DeepReinforce Releases Ornith-1.0 for Self-Scaffolding Coding Agents

DeepReinforce released Ornith-1.0, an open-source coding agent model family under the MIT license on Hugging Face, with sizes from 9B to 397B post-trained on Gemma 4 and Qwen 3.5. Unlike most coding agents, Ornith-1.0 learns to write its own scaffold during reinforcement learning, jointly optimising both the harness and the solution. The flagship Ornith-1.0-397B scored 77.5 on Terminal-Bench 2.1 and 82.4 on SWE-Bench Verified, outperforming Claude Opus 4.7 on Terminal-Bench 2.1 but trailing Claude Opus 4.8 and GLM-5.2-744B on some metrics.
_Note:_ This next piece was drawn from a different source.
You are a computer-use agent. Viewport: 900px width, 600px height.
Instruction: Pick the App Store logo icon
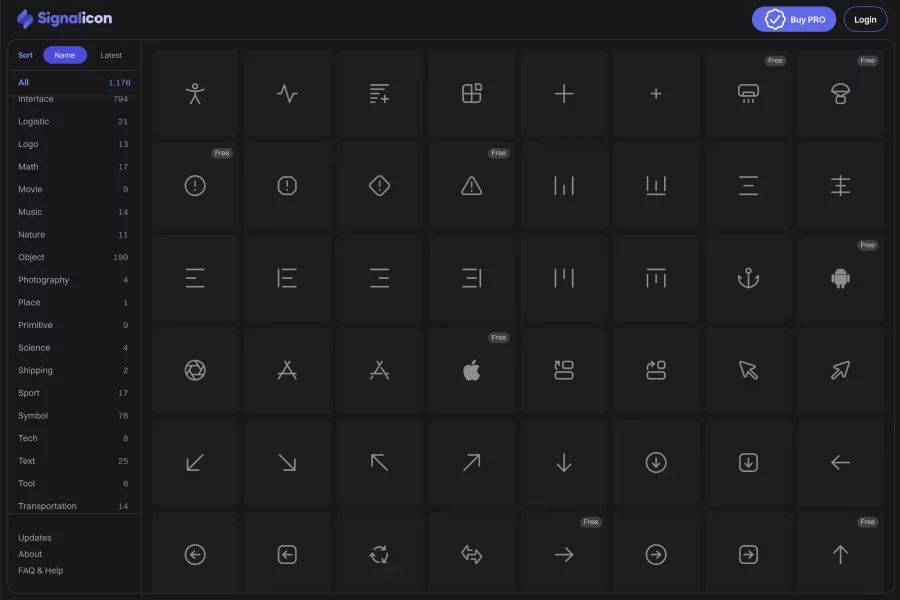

The 35B model achieved 64.2 on Terminal-Bench 2.1, surpassing Qwen 3.5-397B’s 53.5, and the 9B model recorded 43.1 on Terminal-Bench 2.1 and 69.4 on SWE-Bench Verified. Three defense layers safeguard against reward hacking: a fixed outer trust boundary, a deterministic monitor to flag banned actions, and a frozen LLM judge as a veto. The models are designed for terminal-native coding agents and repository-scale tasks, with the 9B model deployable on a single 80GB GPU using vLLM and exposing an OpenAI-compatible endpoint.